Mozilla, Intel, Red Hat and Fast today announced the launch of the Bytecode Alliance, a new open-source group that focuses on “creating new software foundations, building on standards such as WebAssembly and WebAssembly System Interface (WASI).”
Today, support for WebAssembly is part of all of the major browser engines. Companies like Figma and Autodeskhave experimented with it or are using it in production. I do not get the sense that mass adoption of the technology is near, though, and the barrier to entry is high for most developers. Indeed, today’s announcement probably marks the first time I’ve heard about WebAssemly this year.
The mission of this new group goes beyond the browser, though. It wants to establish “a capable, secure platform that allows application developers and service providers to confidently run untrusted code, on any infrastructure, for any operating system or device, leveraging decades of experience doing so inside web browsers.” The argument here is that there is plenty of potential for WebAssembly outside of the browser because it allows untrusted code components to interact with trusted code inside of a sandboxed environment. Indeed, a Mozilla spokesperson noted that WebAssembly has generated more interested from businesses who are interested in this use case than from the traditional application developers and web technologists. Hence this new alliance.

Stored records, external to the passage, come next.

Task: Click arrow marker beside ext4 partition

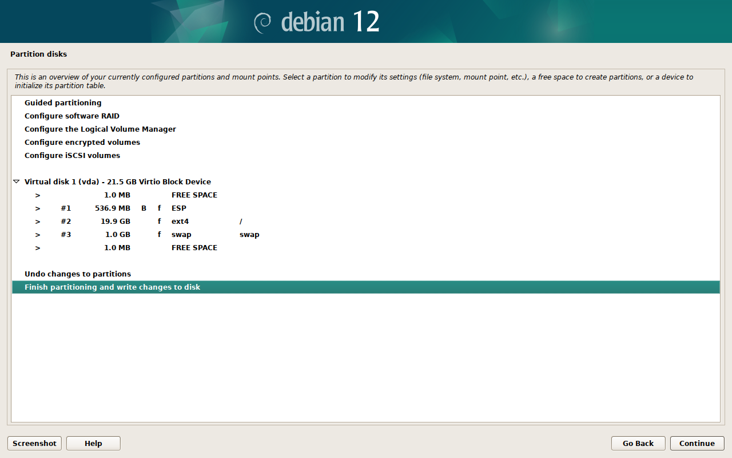Action: pyautogui.click(x=38, y=222)
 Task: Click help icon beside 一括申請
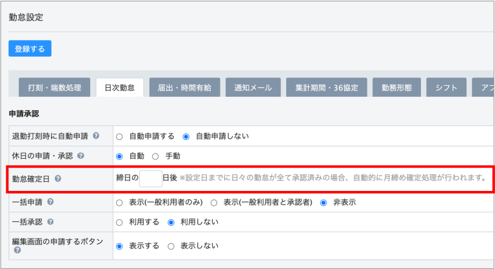click(50, 202)
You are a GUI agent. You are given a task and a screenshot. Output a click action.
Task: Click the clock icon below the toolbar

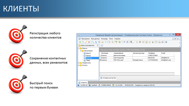[x=102, y=46]

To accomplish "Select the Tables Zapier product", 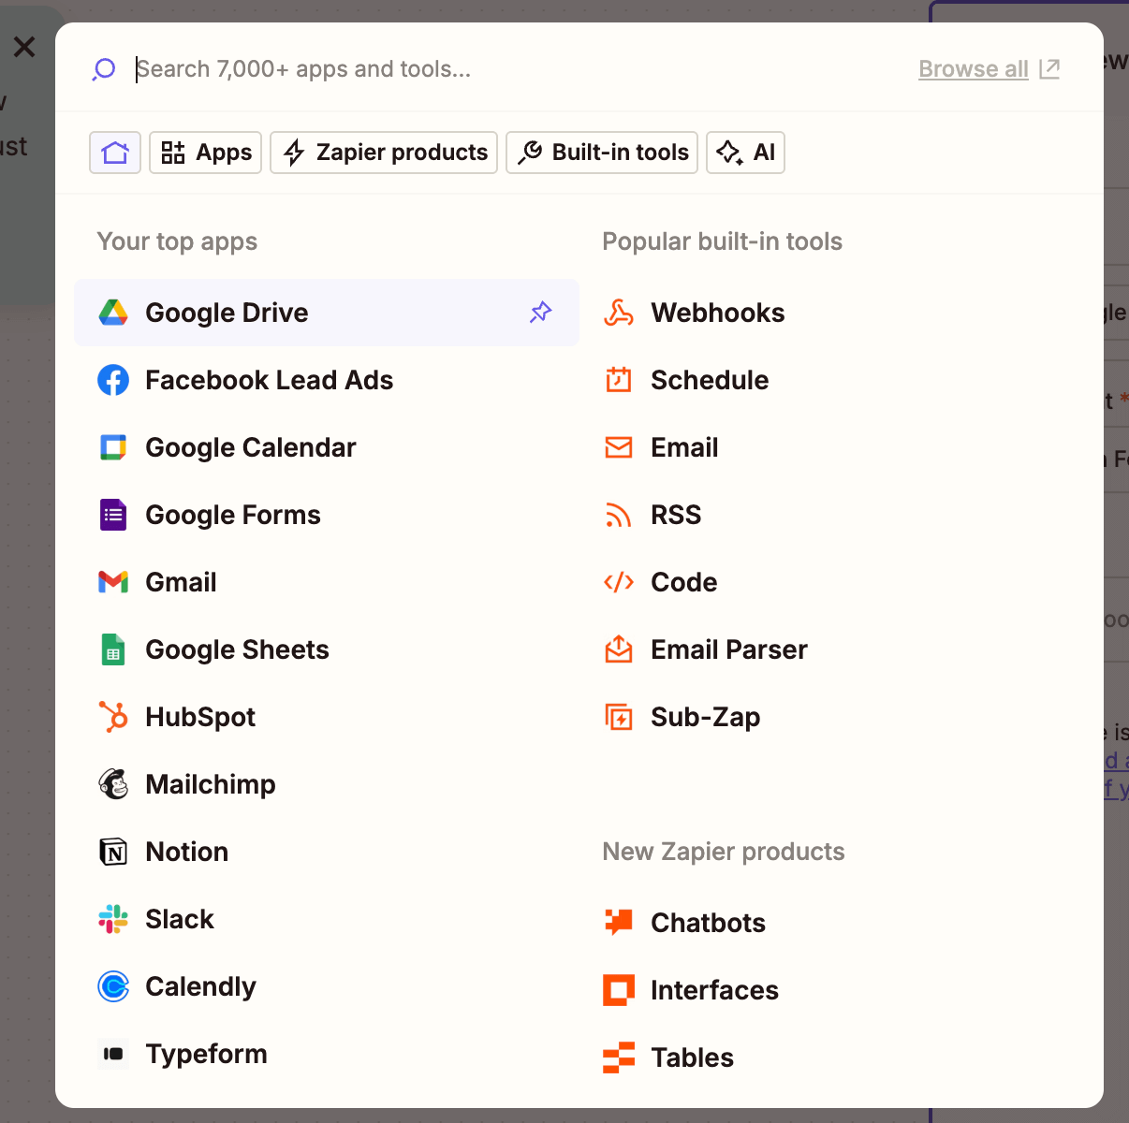I will pos(692,1057).
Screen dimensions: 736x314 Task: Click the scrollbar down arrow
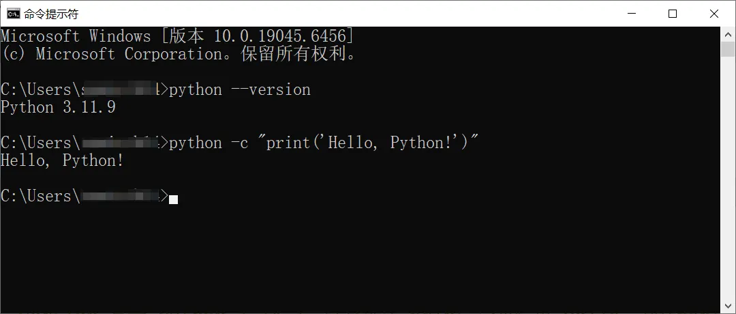(728, 307)
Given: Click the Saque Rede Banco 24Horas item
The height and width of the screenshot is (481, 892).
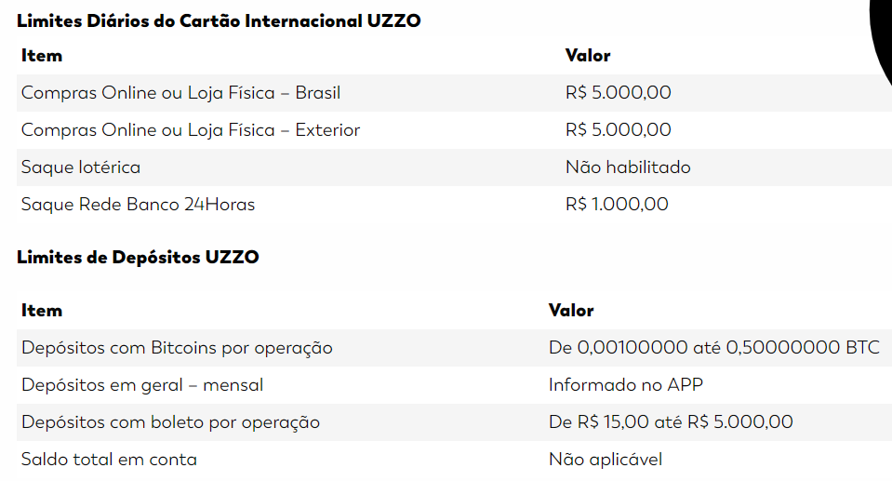Looking at the screenshot, I should tap(139, 205).
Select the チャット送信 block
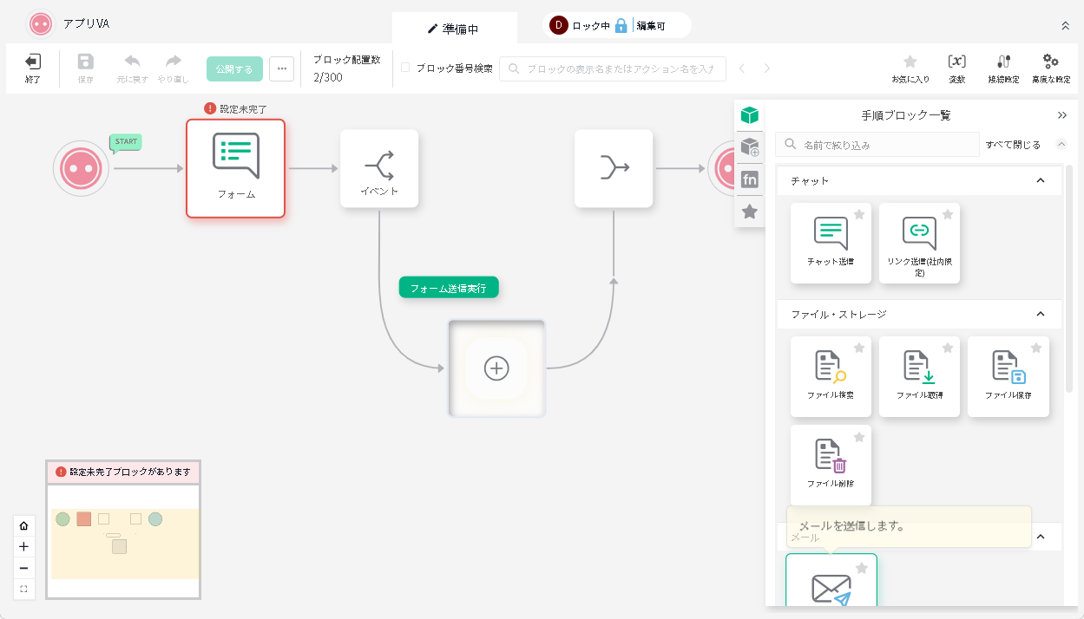Image resolution: width=1084 pixels, height=619 pixels. pyautogui.click(x=831, y=243)
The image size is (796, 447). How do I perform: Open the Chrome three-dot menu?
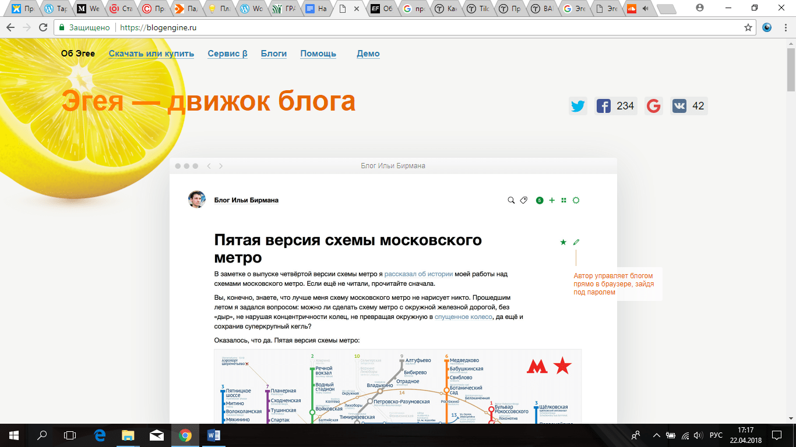click(x=785, y=27)
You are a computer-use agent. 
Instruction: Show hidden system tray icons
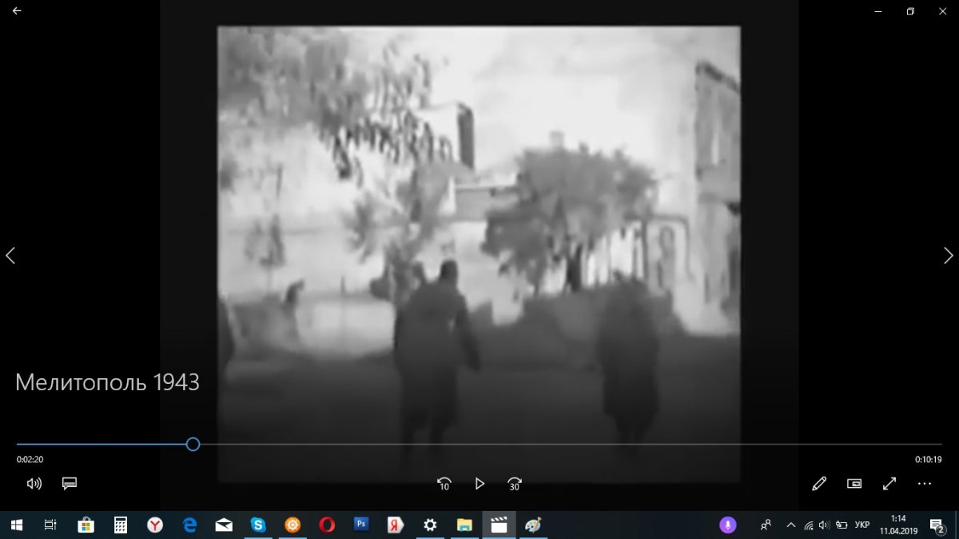click(x=791, y=525)
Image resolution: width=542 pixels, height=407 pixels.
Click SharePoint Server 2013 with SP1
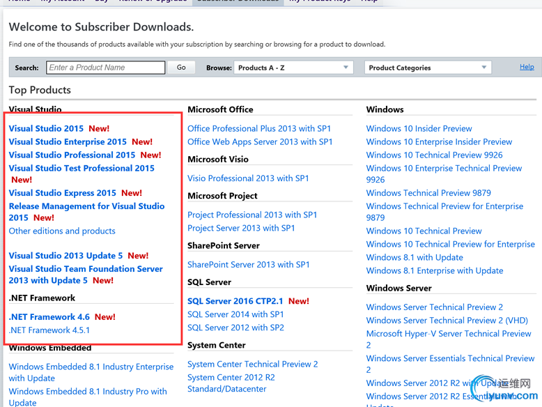pyautogui.click(x=249, y=264)
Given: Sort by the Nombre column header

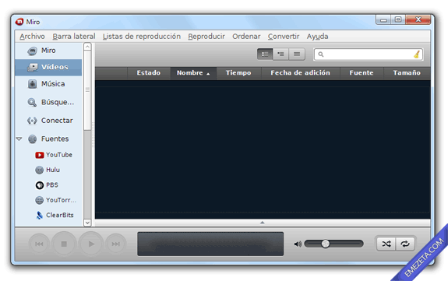Looking at the screenshot, I should tap(193, 73).
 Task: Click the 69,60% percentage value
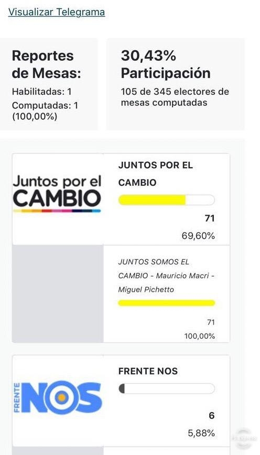[198, 236]
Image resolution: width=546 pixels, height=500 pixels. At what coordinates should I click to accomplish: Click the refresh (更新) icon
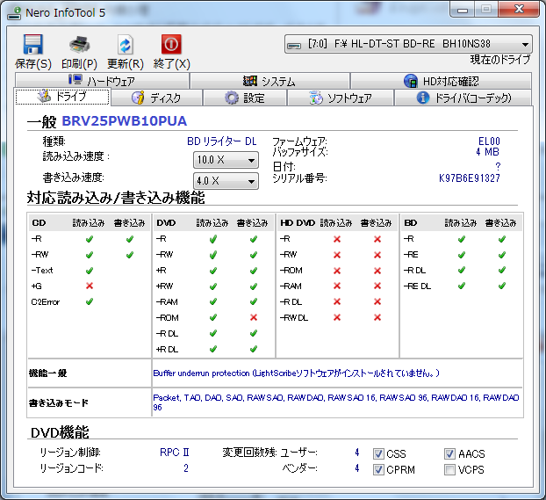click(126, 45)
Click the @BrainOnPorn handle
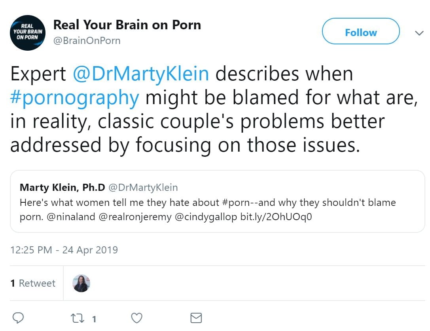This screenshot has width=430, height=331. point(87,40)
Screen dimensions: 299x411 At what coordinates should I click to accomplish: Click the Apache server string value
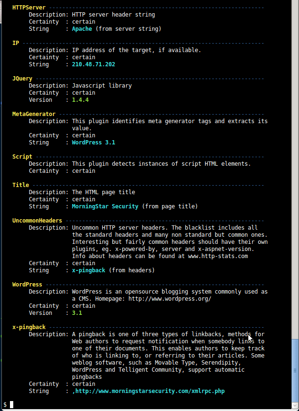pos(82,29)
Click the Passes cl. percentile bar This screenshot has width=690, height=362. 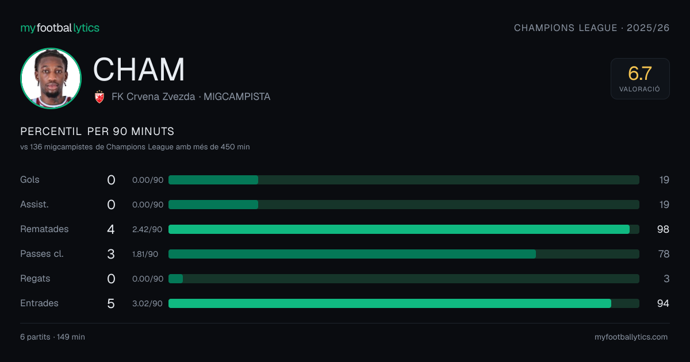pos(404,254)
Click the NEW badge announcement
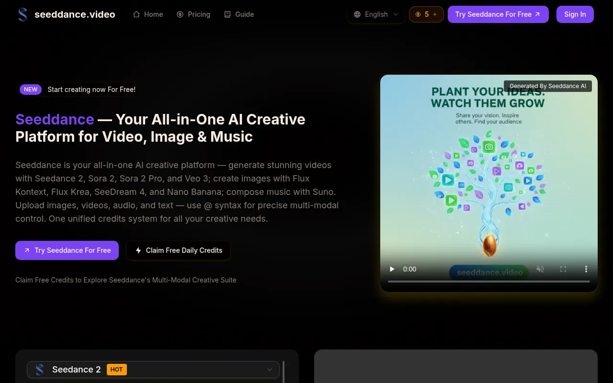The width and height of the screenshot is (613, 383). click(x=31, y=90)
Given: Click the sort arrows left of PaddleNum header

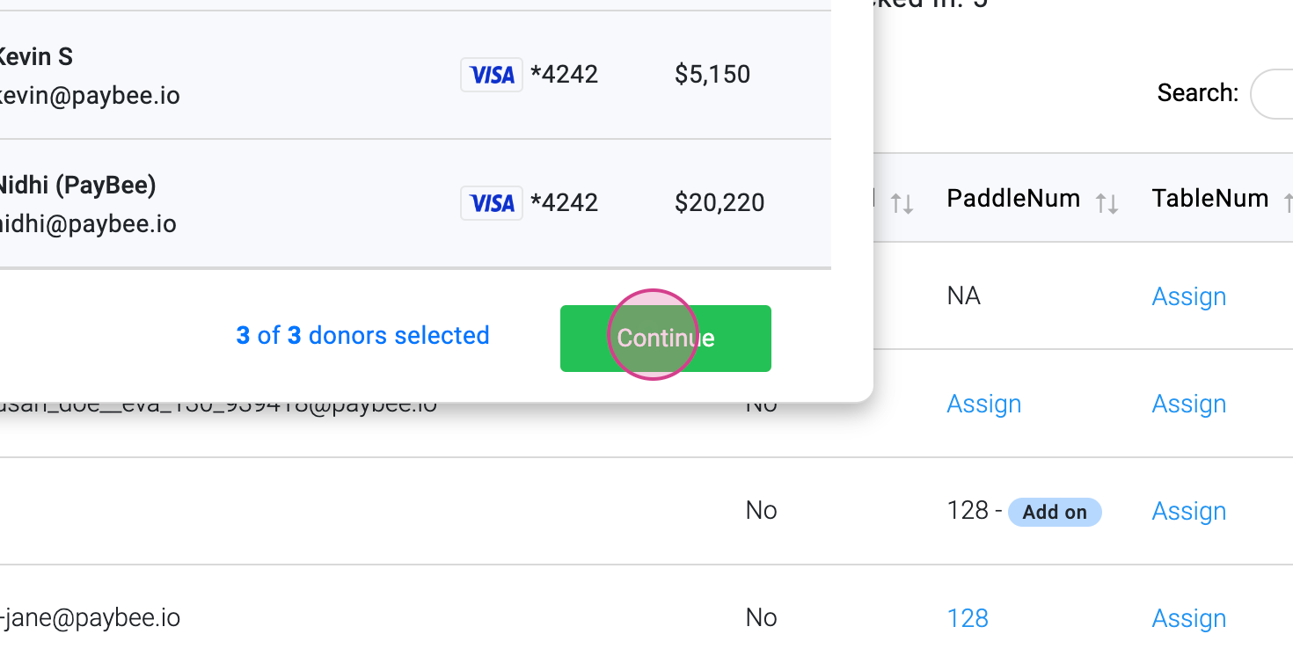Looking at the screenshot, I should 902,204.
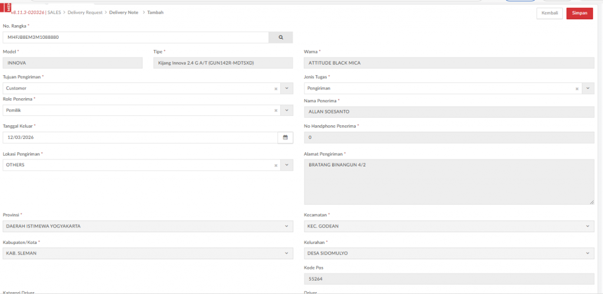Clear the Role Penerima Pemilik selection
603x294 pixels.
point(276,111)
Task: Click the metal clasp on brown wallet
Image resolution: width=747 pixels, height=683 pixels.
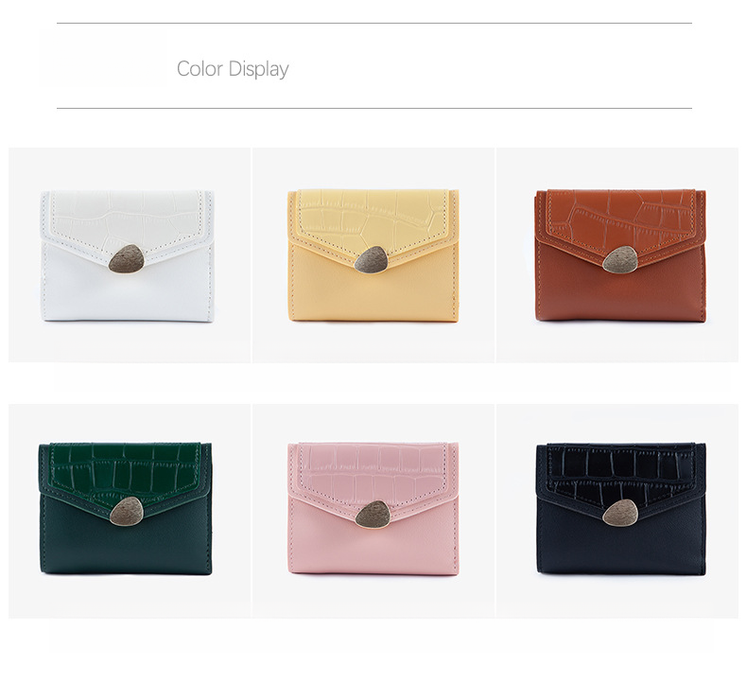Action: (619, 260)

When Mozilla and others launched the WebAssembly format, Microsoft and Google were also part of that group. They are not members of the new Bytecode Alliance, though.
Some of the code that the various members are contributing to the Alliance include Wasmtime, a runtime for WebAssemble and WASI, as well as Fastly’s Lucet, Intel’s WebAssembly Micro Runtime and code generator Cranelift.
“WebAssembly is changing the web, but we believe WebAssembly can play an even bigger role in the software ecosystem as it continues to expand beyond browsers,” explained Luke Wagner, Distinguished Engineer at Mozilla and co-creator of WebAssembly. “This is a unique moment in time at the dawn of a new technology, where we have the opportunity to fix what’s broken and build new, secure-by-default foundations for native development that are portable and scalable. But we need to take deliberate, cross-industry action to ensure this happens in the right way.